Quick Tour

We will take a quick tour of Spring for Apache Pulsar by showing a sample Spring Boot application that produces and consumes. This is a complete application and does not require any additional configuration, as long as you have a Pulsar cluster running on the default location - localhost:6650.

1. Dependencies

Spring Boot applications need only the spring-boot-starter-pulsar dependency. The following listings show how to define the dependency for Maven and Gradle, respectively:

  • Maven

  • Gradle

<dependencies>
    <dependency>
        <groupId>org.springframework.boot</groupId>
        <artifactId>spring-boot-starter-pulsar</artifactId>
        <version>3.3.2</version>
    </dependency>
</dependencies>
dependencies {
    implementation 'org.springframework.boot:spring-boot-starter-pulsar:3.3.2'
}

2. Application Code

The following listing shows the Spring Boot application case for the example:

@SpringBootApplication
public class PulsarBootHelloWorld {

    public static void main(String[] args) {
        SpringApplication.run(PulsarBootHelloWorld.class, args);
    }

    @Bean
    ApplicationRunner runner(PulsarTemplate<String> pulsarTemplate) {
        return (args) -> pulsarTemplate.send("hello-pulsar-topic", "Hello Pulsar World!");
    }

    @PulsarListener(subscriptionName = "hello-pulsar-sub", topics = "hello-pulsar-topic")
    void listen(String message) {
        System.out.println("Message Received: " + message);
    }
}

Let us quickly go through the higher-level details of this application. Later in the documentation we see these components in much more detail.
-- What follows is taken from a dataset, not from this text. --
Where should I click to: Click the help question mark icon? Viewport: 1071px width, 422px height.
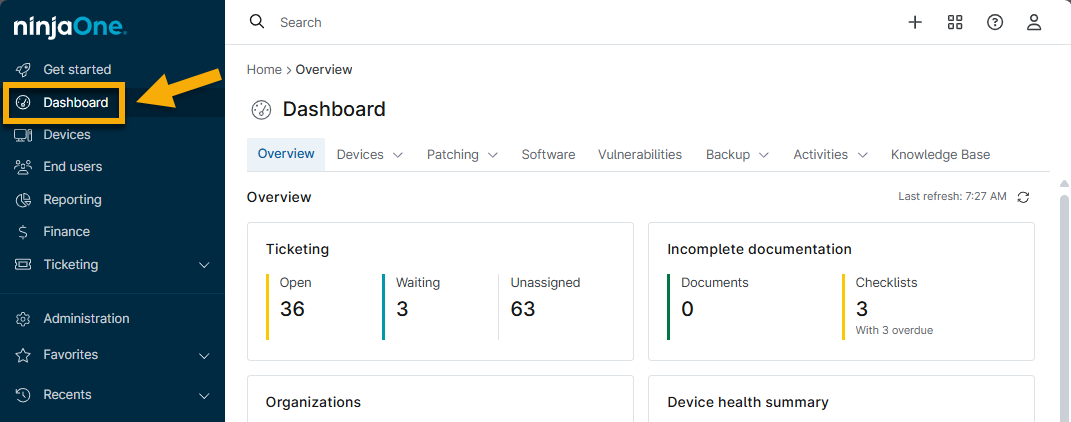995,22
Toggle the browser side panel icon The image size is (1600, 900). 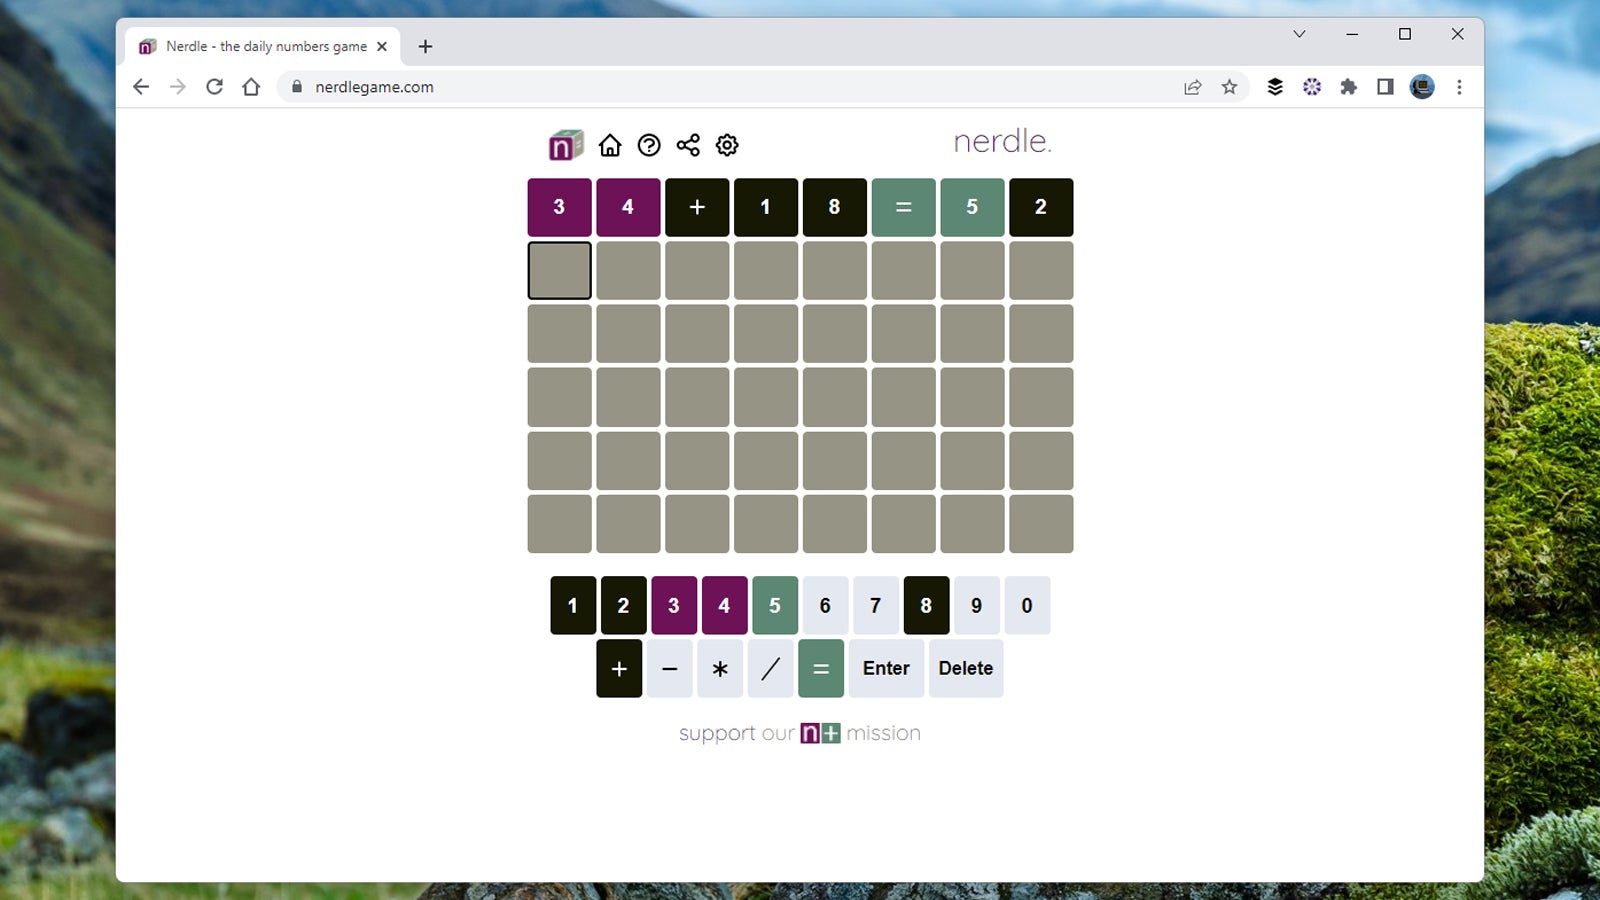click(1385, 87)

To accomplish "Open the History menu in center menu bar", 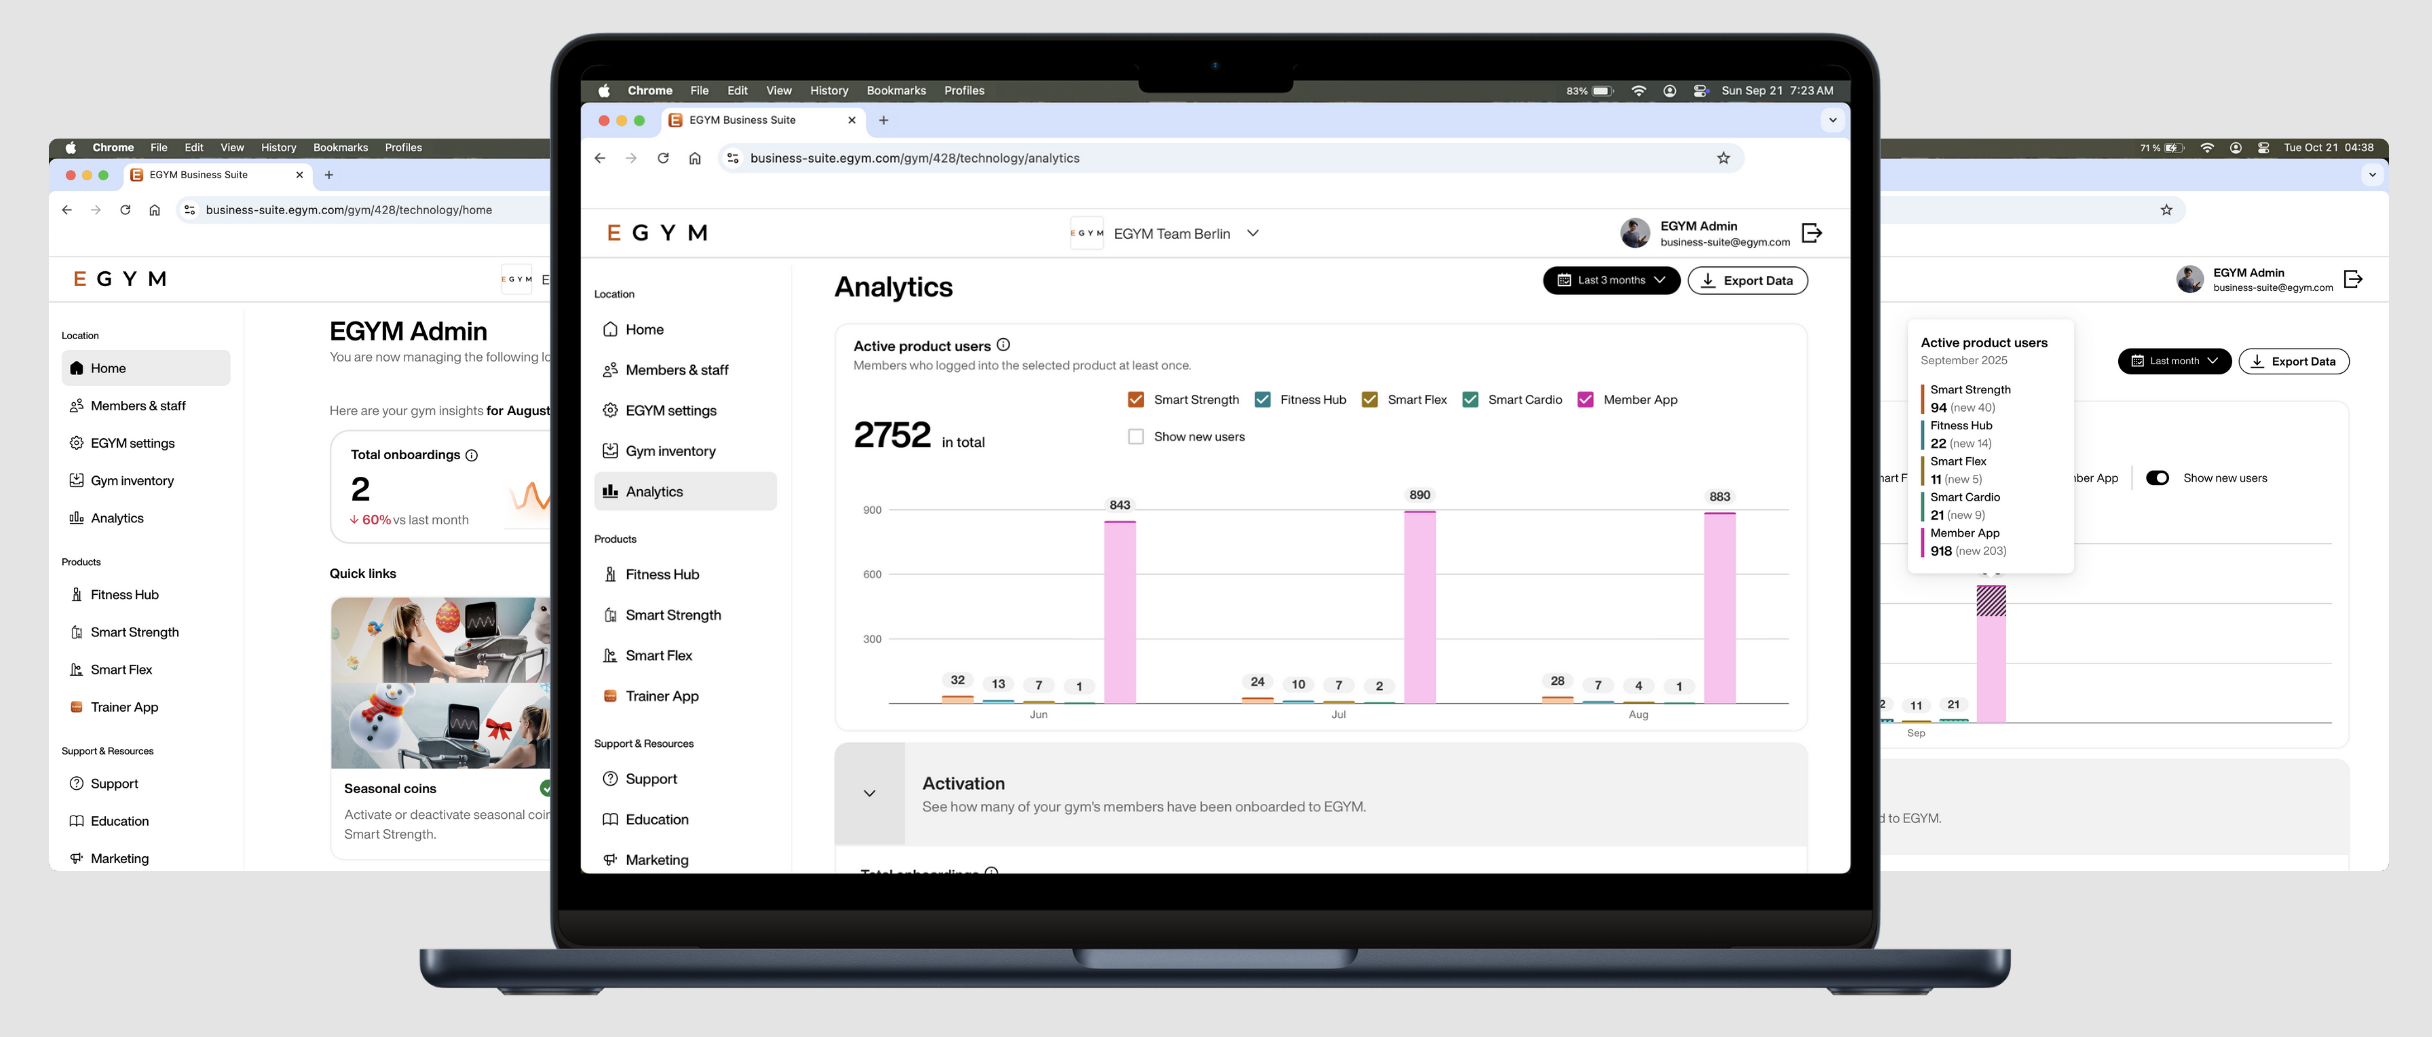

In the preceding sample, we heavily rely on Spring Boot auto-configuration. Spring Boot auto-configures several components for our application. It automatically provides a PulsarClient, which is used by both the producer and the consumer, for the application.

Spring Boot also auto-configures PulsarTemplate, which we inject in the application and start sending records to a Pulsar topic. The application sends messages to a topic named hello-pulsar. Note that the application does not specify any schema information, because Spring for Apache Pulsar library automatically infers the schema type from the type of the data that you send.

We use the PulsarListener annotation to consume from the hello-pulsar topic where we publish the data. PulsarListener is a convenience annotation that wraps the message listener container infrastructure in Spring for Apache Pulsar. Behind the scenes, it creates a message listener container to create and manage the Pulsar consumer. As with a regular Pulsar consumer, the default subscription type when using PulsarListener is the Exclusive mode. As records are published in to the hello-pulsar topic, the Pulsarlistener consumes them and prints them on the console. The framework also infers the schema type used from the data type that the PulsarListner method uses as the payload — String, in this case.